Could you please retype the records exactly, minus their pictures?
Top of Provided records
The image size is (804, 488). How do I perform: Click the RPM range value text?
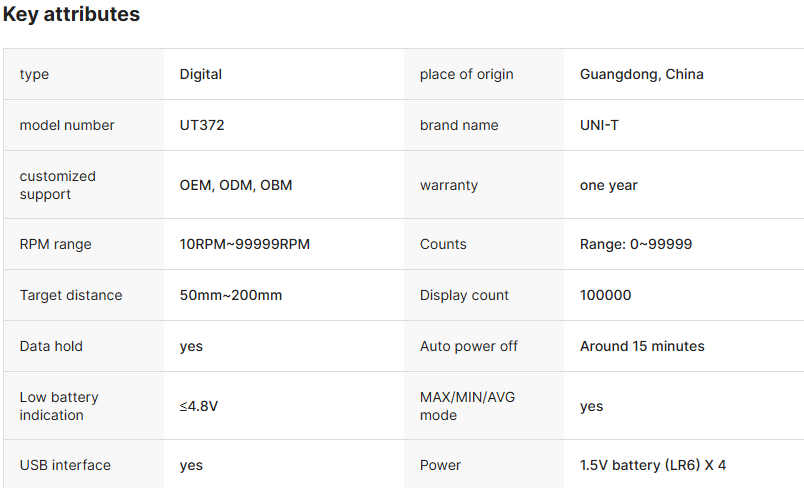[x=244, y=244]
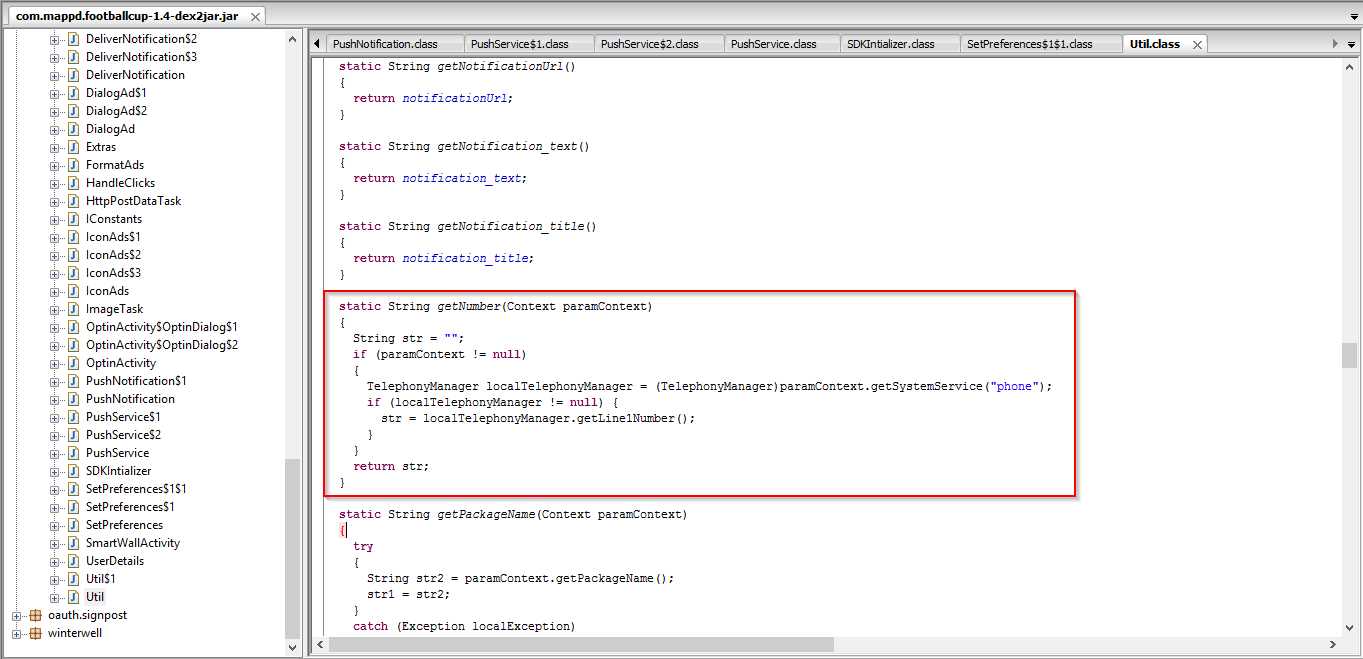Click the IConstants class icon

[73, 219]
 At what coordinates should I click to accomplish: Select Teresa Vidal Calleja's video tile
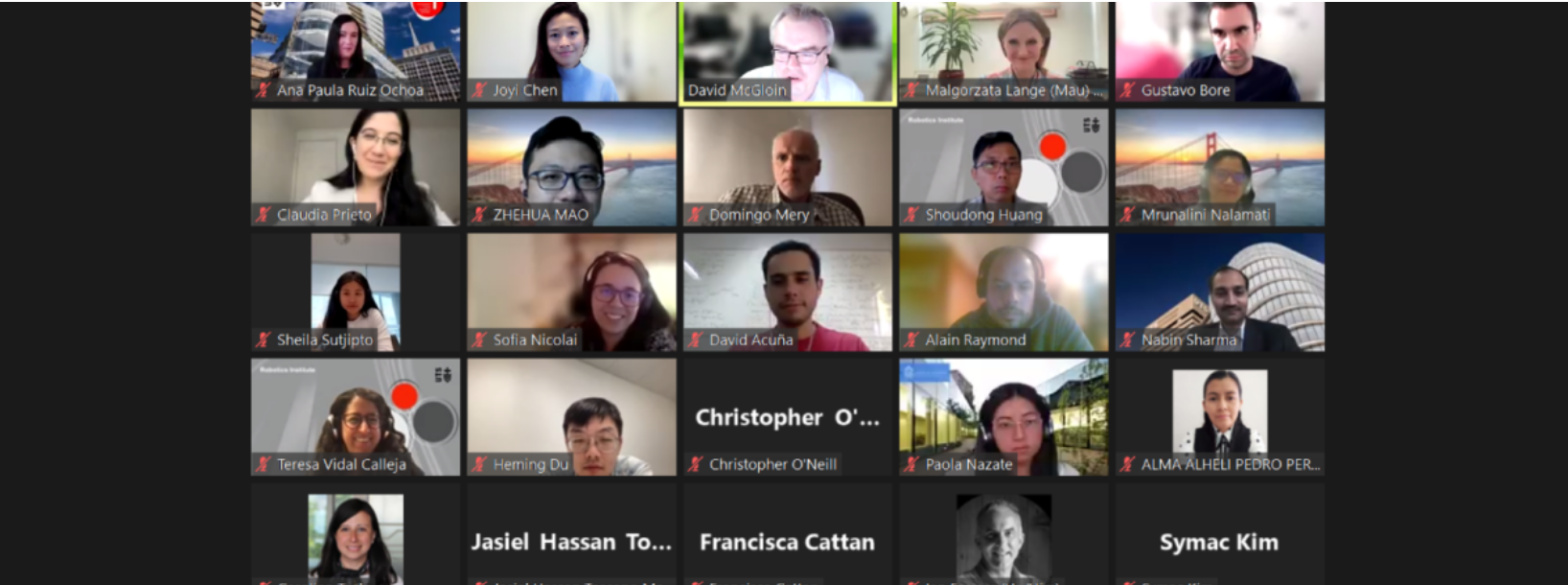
Bottom of Provided records
* Exercise result
The image size is (804, 488). How do I perform: Click the RPM range value text?
[x=244, y=244]
Click the IConstants class icon

[73, 219]
 At what coordinates should I click to accomplish: Select Teresa Vidal Calleja's video tile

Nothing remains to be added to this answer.